— Какая гибель? Зачем ты это пишешь? Что тебя мучит?
— Раньше я думал: жаль, что моя Влада такая молодая. Теперь я понял: это хорошо. Ты его поставишь на ноги… Не могу избавиться от дурных предчувствий. Вероятно, я суеверен.
У сестры Хени, все на той же Добра, 4, он, опустив голову, шагал из комнаты в комнату — дверь против двери через коридор.
— Как маятник, туда — сюда. Не поспеваю за тобой, ничего не слышу, — взмолилась Хеня.
Круто, все так же не поднимая головы, он замер перед ней.
— Когда я умру, люди поймут, зачем я жил, почему бывал жесток.
С Мечиславом Шлееном велась долгая беседа о его здоровье.
— Достаточно уже моей базедовой, моей стенокардии, — прервал Метек. — Примемся за тебя. Ты пьешь больше, чем принято на приемах. Грубишь чаще, чем дозволено вице–министру.
— Больше, чаще… Меня преследуют мысли о смерти.
— Надо отдохнуть. Ты сейчас в лучшей своей поре…
— Я читал стихотворение, русское или польское: к человеку наконец привалили счастье, любовь, достаток. Следом — смерть…
— Ты спятил. Война кончилась.
— Кончилась? Каждый божий день на мой стол кладут сводку: убитые, раненые; убитые, раненые. Поляки, польскими пулями. Так не может длиться.

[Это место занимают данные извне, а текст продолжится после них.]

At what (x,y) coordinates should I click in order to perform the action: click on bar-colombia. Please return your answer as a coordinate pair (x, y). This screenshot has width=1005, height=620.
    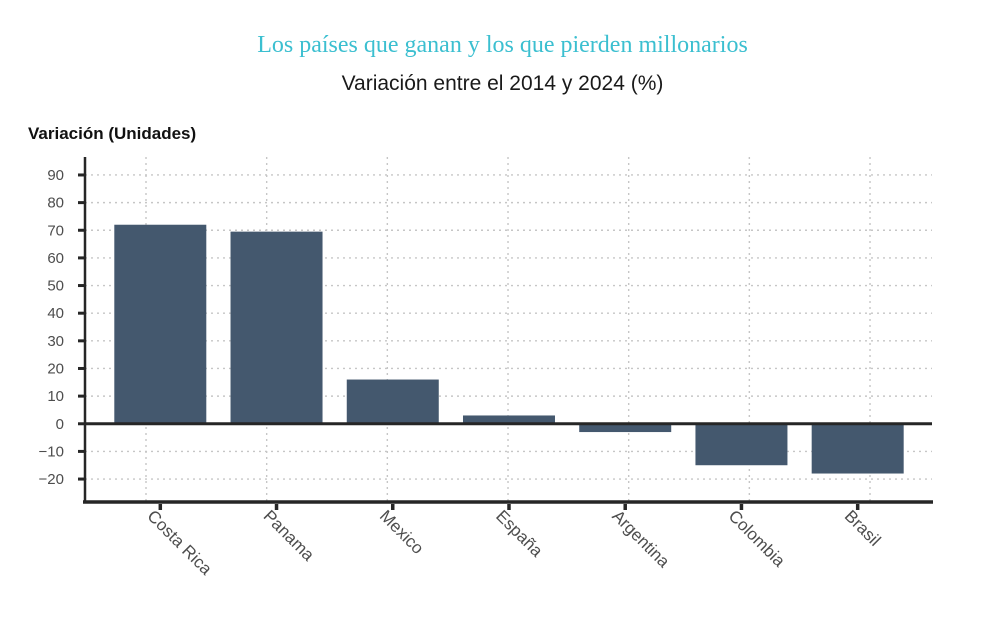
    Looking at the image, I should click on (742, 444).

— Не будет, — заверил Шлеей. — Кровопролитию положим конец… Когда умирает один человек, это трагедия; когда умирают тысячи, это только статистика.
Шагавший, как всегда, из угла в угол Сверчевский пораженно остановился.
— Статистика? Доля исторической правды…
— Скорее государственного цинизма, — не согласился Шлеен.
— Такое изрекается с политического Олимпа.
— Черчилль не сказал о миллионах.
Шлеена вдруг покинула назидательная невозмутимость.